(DIRE) – “Lepore sotto il cemento, fuoco al museo” e altre scritte di questo tenore sono state tracciate nella notte per imbrattare la sede del Pd in via San Donato. Gli autori, che hanno firmato con la sigla anarchica, fanno esplicito riferimento al progetto del Museo dei bambini in costruzione al Pilastro, che “vi guarda con odio”, come recita un’altra scritta.
I dem vengono poi etichettati col neologismo “sionistri” in riferimento all’atteggiamento sul Medio oriente.
“Stanotte – denuncia il fatto Enrico Di Stasi, segretario provinciale Pd Bologna – la sede della Federazione del Partito democratico di Bologna, in via Andreini, è stata vandalizzata con un gesto gravissimo e vigliacco che qualifica chiaramente chi lo ha compiuto. Scritte oltraggiose e minacce, fino ad arrivare a gravi intimidazioni di morte nei confronti del sindaco Matteo Lepore, rappresentano l’espressione di una frangia violenta e antidemocratica che nulla ha a che fare con il confronto civile”.
Il contenuto delle scritte, aggiunge Di Stasi, “evidenzia anche un preoccupante distacco dalla realtà cittadina. In questo senso è particolarmente inquietante la presenza del triangolo rosso rovesciato accanto al nome del sindaco, simbolo carico di significati che richiama linguaggi e pratiche che Bologna ha sempre respinto”. Allo stesso modo, la scritta “il Pilastro vi guarda con odio” secondo Di Stasi “tenta strumentalmente di attribuire a un intero quartiere il pensiero di pochi individui isolati. È una rappresentazione falsa: il Pilastro è una comunità viva, plurale, che ogni giorno si confronta e dialoga con le istituzioni e con il Partito democratico”.
Da settimane, afferma ancora il segretario, “assistiamo a un’escalation di scritte e atti di odio nei confronti di partiti e amministratori. Per questo rivolgiamo un appello netto: si abbassino i toni. Il confronto politico, anche duro, non può mai degenerare in intimidazione o violenza. Bologna ha sempre dato prova di civiltà democratica, facendo del pluralismo e del dialogo il proprio tratto distintivo. Metodi e ideologie antidemocratiche e squadristiche saranno sempre condannati e respinti. Bologna, Medaglia d’oro della Resistenza, non darà mai spazio a queste derive: non avranno cittadinanza e non passeranno”. Peraltro, fa sapere il vicesegretario Matteo Meogrossi, la porta di ingresso della sede dem “riporta un danno evidente nel vetro, segno che si è cercato di entrare anche all’interno. Non è accettabile questo piano di contestazione. Non è accettabile che si arrivi a questo punto per opporsi ad un progetto come quello del MuBa. L’auspicio è che questi criminali vengano quanto prima identificati e paghino il loro conto con la giustizia”.

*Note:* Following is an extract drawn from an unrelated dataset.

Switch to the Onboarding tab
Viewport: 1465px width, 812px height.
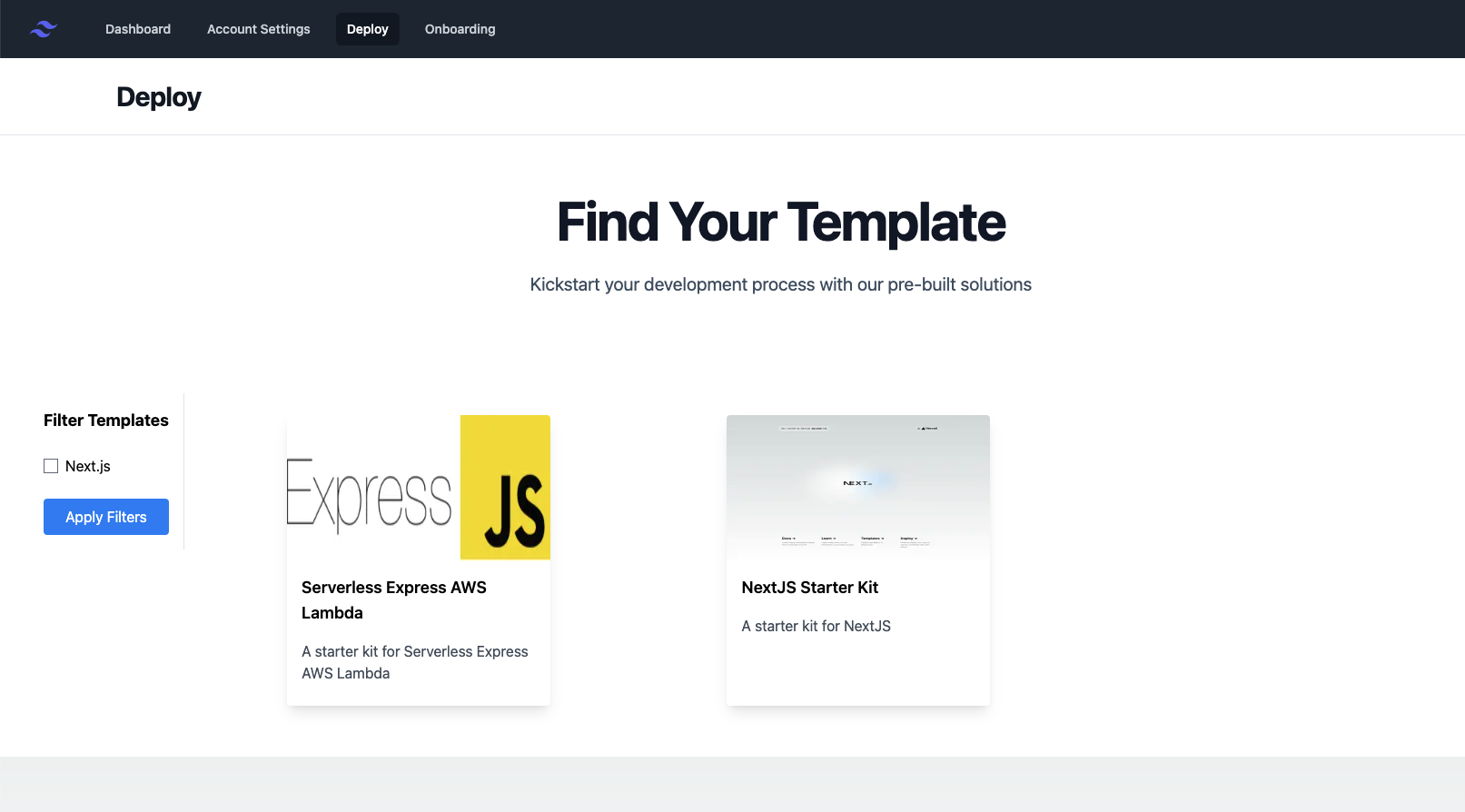point(460,29)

Per Meogrossi, “occorre che la politica tutta, da chi sta nelle istituzioni fino a chi al di fuori delle stesse guida processi sociali, isoli e allontani certe figure, anni bui questa città li ha già vissuti e nessuno vuole vederli tornare”. Di un “fatto grave da non sottovalutare” parla il deputato Pd Andrea De Maria, che assicura: “non ci faremo certo intimidire. Saremo con ancora più determinazione in campo per difendere la democrazia e respingere ogni deriva di violenza ed intolleranza”. (Bil/ Dire)
Il Sindaco: “Ringrazio per la solidarietà ricevuta in queste ore”
“Ringrazio quanti in queste ore hanno voluto rivolgermi parole di solidarietà e affetto per le scritte con insulti e minacce apparse sui muri di una sede del Pd.
Come ho avuto modo di dire già in diverse occasioni, si può essere favorevoli o contrari ad alcuni progetti dell’amministrazione, e il dissenso e le critiche sono sempre legittime.
Non ci siamo mai sottratti al confronto, anche quando può essere duro, e continueremo a farlo, perché di questo si nutre la democrazia.
Ma in questo caso siamo di fronte ad altro.
Sono certo che la cultura democratica della nostra città, e del Paese, prevarranno contro chi usa l’odio come strumento di lotta.
Per quanto mi riguarda, non mi farò intimidire da azioni di questo tipo e continuerò ad impegnarmi al massimo per la nostra città”.